» **What the task asks**: Rewrite each of the items with "icon" swapped for "button" and nothing else changed. Leave the pictures out.

-------- Extracted data --------

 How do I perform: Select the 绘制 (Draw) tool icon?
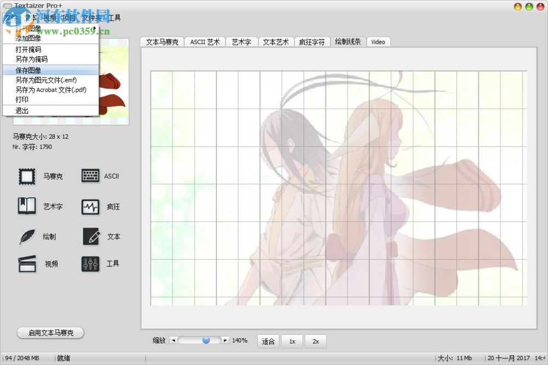coord(26,236)
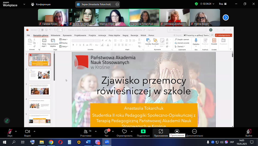Open the Вид view layout menu

coord(223,4)
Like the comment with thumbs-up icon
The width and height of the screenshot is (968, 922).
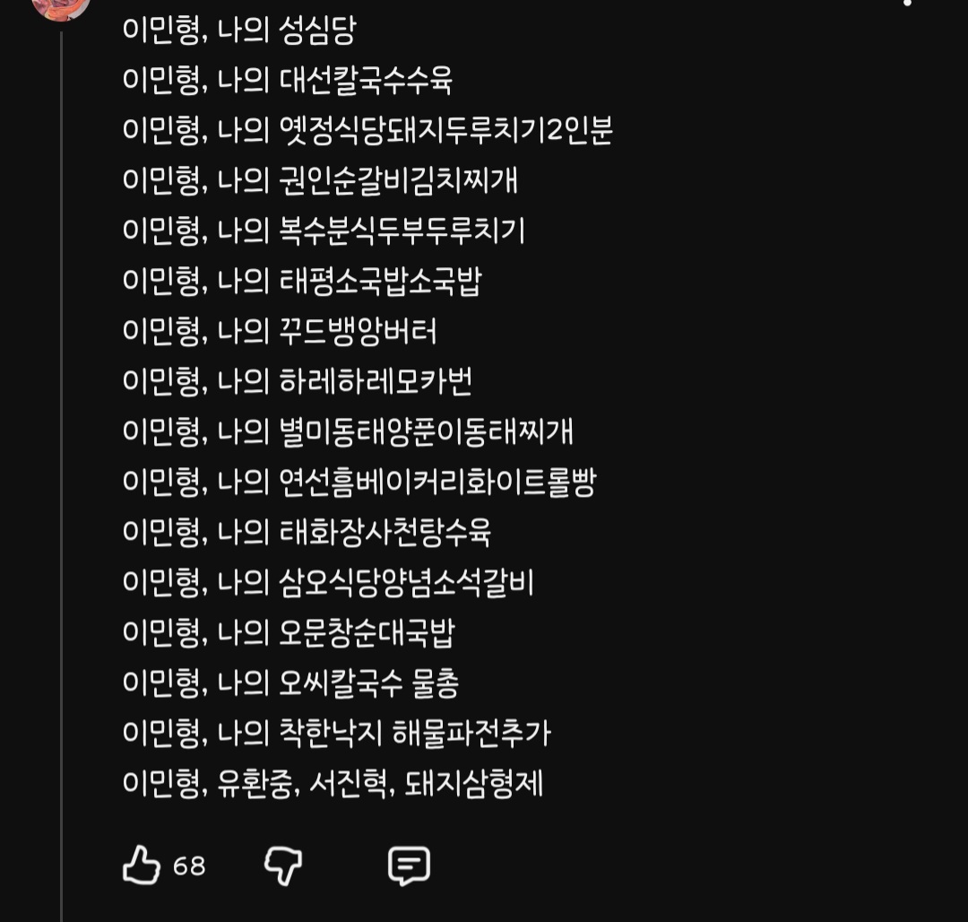[x=141, y=866]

--------

» **Output**:
 How do I perform: Select the 绘制 (Draw) tool button?
coord(26,236)
Open the Вид view layout menu

coord(223,4)
Like the comment with thumbs-up button
The width and height of the screenshot is (968, 922).
[x=141, y=866]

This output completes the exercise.